Author : Jeffrey Ruggles
Publisher :
Page : 256 pages
File Size : 35,50 MB
Release : 2003
Category : Biography & Autobiography
ISBN :
"THE UNBOXING OF HENRY BROWN documents the amazing life of Henry Box Brown, whose daring escape from slavery sealed in a box has become a celebrated saga of the Underground Railroad. Based on more than a decade of research in the United States and England, Jeffrey Ruggles tells the dramatic but true story of Brown, an industrial slave in Virginia, an abolitionist activist in New England, and a performer for a quarter-century on the English stage." -- page 4 of cover.
Author : Sally M. Walker
Publisher :
Page : 40 pages
File Size : 28,79 MB
Release : 2012
Category : Juvenile Nonfiction
ISBN : 9780060583118
An award-winning author and illustrator join forces in an emotional retelling of Henry “Box” Brown's famed escape from slavery that is celebrated for its daring and originality.
Author : John Brown
Publisher :
Page : 276 pages
File Size : 17,63 MB
Release : 1855
Category : Slavery
ISBN :
Author : Paul Finkelman
Publisher : Macmillan Higher Education
Page : 319 pages
File Size : 46,14 MB
Release : 2019-11-22
Category : History
ISBN : 1319169295
This new edition of Defending Slavery: Proslavery Thought in the Old South introduces the vast number of ways in which educated Southern thinkers and theorists defended the institution of slavery.
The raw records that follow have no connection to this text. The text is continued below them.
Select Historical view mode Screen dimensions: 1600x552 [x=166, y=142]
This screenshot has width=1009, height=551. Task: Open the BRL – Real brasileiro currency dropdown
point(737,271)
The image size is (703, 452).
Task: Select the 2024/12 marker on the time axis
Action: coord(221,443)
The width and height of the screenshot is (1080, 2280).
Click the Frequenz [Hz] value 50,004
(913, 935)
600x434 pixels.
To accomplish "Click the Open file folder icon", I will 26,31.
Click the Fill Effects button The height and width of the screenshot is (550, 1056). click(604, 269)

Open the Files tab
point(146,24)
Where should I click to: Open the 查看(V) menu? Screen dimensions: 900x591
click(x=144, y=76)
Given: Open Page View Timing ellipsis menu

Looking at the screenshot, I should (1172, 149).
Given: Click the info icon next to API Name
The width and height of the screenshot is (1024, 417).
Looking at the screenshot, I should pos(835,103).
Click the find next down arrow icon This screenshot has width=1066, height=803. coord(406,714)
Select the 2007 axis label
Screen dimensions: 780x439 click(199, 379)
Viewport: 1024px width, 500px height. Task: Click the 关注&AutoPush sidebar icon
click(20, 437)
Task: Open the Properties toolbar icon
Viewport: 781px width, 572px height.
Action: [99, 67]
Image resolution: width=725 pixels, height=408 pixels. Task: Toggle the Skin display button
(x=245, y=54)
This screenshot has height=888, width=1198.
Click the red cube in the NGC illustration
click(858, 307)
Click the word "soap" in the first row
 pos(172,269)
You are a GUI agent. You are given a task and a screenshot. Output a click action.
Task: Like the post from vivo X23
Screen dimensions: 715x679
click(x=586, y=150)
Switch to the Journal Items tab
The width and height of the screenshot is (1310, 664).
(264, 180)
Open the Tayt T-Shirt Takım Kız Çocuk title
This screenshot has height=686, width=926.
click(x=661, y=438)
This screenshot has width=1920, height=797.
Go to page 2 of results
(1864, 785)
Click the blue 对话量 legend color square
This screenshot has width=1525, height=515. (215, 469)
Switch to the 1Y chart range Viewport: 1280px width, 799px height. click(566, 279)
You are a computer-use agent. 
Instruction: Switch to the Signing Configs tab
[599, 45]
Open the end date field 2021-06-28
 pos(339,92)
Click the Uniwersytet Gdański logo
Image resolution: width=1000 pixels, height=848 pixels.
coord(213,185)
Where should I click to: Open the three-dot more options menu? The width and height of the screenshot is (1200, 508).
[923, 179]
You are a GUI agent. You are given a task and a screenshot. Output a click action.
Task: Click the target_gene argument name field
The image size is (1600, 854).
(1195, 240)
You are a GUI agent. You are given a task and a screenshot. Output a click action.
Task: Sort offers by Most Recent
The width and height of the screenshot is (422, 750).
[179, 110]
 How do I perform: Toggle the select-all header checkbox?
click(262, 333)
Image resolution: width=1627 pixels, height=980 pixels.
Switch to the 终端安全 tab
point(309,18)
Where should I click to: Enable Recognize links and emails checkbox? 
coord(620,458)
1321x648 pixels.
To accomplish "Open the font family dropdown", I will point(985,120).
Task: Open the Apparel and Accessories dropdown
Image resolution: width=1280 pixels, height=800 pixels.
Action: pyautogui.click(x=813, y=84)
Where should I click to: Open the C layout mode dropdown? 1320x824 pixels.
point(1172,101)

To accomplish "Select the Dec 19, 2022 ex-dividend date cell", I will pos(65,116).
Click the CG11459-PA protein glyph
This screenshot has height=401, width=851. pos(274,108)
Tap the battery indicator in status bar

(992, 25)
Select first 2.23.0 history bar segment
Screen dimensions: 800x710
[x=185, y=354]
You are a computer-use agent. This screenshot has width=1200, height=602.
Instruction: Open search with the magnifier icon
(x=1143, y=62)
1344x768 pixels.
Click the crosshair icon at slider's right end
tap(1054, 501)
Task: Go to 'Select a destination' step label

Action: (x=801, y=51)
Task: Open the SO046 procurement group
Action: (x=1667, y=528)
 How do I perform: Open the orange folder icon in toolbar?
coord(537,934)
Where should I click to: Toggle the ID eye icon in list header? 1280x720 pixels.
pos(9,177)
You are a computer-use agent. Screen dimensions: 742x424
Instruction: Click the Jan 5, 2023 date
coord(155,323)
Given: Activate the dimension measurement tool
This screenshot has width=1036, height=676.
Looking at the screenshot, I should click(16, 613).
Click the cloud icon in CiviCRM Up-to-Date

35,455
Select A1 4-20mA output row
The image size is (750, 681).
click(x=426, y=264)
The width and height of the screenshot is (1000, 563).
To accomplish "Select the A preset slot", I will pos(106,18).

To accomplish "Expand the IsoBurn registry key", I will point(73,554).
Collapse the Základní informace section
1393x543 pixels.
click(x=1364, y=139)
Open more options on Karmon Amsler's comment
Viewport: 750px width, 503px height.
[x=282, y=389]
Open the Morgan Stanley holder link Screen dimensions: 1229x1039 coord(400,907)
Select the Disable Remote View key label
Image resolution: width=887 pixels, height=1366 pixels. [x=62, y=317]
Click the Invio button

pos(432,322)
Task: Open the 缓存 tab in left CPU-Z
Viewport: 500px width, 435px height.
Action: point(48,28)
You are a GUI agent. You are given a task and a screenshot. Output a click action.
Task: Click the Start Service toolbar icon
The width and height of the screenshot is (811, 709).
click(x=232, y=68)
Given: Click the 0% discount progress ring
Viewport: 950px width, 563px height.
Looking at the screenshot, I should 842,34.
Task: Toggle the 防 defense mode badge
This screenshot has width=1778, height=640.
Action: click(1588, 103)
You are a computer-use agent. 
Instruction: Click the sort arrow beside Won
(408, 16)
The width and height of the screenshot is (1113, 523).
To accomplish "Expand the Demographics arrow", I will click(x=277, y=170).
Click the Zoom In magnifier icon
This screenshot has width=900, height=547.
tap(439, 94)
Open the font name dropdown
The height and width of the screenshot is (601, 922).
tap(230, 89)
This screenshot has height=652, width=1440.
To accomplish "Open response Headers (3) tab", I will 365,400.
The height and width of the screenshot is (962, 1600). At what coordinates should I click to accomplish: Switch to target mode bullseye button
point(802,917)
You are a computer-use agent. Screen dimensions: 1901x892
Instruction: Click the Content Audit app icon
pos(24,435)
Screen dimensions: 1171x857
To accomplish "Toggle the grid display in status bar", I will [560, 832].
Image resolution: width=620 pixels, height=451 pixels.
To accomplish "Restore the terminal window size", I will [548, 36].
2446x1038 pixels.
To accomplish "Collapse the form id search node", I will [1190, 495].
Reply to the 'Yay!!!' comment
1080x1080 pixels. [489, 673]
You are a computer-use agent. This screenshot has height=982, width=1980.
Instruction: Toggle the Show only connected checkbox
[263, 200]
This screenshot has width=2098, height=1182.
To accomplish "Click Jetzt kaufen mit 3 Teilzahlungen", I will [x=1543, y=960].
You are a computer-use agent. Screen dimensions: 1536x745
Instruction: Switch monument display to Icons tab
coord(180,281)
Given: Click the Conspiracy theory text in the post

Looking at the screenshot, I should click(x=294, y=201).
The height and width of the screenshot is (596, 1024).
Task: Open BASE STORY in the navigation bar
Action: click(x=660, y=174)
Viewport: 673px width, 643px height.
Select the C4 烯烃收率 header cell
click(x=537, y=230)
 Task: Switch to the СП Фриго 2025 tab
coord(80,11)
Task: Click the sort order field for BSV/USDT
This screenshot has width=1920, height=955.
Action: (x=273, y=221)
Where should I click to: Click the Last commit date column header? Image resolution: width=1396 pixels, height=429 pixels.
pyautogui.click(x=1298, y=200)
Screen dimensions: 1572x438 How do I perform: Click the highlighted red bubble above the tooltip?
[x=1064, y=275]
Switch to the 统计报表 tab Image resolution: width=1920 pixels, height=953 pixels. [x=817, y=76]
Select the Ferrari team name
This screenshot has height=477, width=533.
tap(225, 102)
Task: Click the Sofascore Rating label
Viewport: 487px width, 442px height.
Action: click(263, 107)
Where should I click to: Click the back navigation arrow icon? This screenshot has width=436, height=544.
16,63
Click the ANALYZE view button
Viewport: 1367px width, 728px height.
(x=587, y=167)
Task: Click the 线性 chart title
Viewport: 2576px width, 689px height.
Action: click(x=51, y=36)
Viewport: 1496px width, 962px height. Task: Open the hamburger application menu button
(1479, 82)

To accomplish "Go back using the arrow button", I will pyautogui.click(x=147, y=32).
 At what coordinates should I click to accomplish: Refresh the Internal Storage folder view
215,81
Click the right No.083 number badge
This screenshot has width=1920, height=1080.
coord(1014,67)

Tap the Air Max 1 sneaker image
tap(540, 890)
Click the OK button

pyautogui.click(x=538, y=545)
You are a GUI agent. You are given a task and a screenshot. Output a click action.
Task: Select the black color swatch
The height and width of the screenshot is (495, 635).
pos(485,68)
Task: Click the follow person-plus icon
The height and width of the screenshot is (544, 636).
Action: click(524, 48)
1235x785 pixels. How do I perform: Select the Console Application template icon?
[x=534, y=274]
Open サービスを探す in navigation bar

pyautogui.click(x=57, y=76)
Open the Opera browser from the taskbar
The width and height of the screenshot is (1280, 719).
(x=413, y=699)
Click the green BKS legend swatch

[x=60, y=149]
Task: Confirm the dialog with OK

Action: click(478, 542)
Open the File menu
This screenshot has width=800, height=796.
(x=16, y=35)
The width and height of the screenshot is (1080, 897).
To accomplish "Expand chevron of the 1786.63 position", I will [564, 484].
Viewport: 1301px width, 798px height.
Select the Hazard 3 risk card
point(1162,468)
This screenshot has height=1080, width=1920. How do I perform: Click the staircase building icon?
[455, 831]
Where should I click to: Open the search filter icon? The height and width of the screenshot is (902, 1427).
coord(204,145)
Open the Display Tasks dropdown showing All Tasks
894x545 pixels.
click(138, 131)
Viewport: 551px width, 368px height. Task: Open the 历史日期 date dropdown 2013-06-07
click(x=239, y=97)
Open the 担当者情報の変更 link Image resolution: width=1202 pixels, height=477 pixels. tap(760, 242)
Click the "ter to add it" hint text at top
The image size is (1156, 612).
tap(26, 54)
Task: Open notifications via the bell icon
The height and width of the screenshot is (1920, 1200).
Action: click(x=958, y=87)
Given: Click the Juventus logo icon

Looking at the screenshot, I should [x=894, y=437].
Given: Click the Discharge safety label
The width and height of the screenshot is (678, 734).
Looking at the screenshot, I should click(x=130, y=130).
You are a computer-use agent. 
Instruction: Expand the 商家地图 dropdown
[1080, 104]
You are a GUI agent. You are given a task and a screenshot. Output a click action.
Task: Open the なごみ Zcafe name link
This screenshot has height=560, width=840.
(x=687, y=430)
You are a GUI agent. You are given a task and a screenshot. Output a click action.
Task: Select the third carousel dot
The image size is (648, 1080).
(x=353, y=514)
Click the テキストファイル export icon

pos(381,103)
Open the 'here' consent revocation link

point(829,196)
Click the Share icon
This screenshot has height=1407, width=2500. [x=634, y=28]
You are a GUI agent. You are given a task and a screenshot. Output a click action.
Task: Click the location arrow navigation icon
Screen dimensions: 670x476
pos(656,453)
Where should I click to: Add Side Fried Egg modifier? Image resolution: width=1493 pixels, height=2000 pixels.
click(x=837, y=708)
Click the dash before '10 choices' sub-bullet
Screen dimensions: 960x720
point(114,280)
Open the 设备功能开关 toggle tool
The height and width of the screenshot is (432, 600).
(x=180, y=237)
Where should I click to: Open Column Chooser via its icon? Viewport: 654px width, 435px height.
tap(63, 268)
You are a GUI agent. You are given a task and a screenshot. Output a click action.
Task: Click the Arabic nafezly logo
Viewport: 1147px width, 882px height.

This book collects and explores the elaborately detailed pro-slavery arguments rooted in religion, law, politics, science, and economics. In his introduction, now updated to include the relationship between early Christianity and slavery, Paul Finkelman discusses how early world societies legitimized slavery, the distinction between Northern and Southern ideas about slavery, and how the ideology of the American Revolution prompted the need for a defense of slavery. The rich collection of documents allows for a thorough examination of these ideas through poems, images, speeches, correspondences, and essays. This edition features two new documents that highlight women’s voices and the role of women in the movement to defend slavery plus a visual document that demonstrates how the notion of black inferiority and separateness was defended through the science of the time. Document headnotes and a chronology, plus updated questions for consideration and selected bibliography help students engage with the documents to understand the minds of those who defended slavery. Available in print and e-book formats.
Author : Charles T. Davis
Publisher : Oxford University Press
Page : 385 pages
File Size : 23,89 MB
Release : 1991-02-21
Category : Literary Collections
ISBN : 0195362020
These autobiographies of Afro-American ex-slaves comprise the largest body of literature produced by slaves in human history. The book consists of three sections: selected reviews of slave narratives, dating from 1750 to 1861; essays examining how such narratives serve as historical material; and essays exploring the narratives as literary artifacts.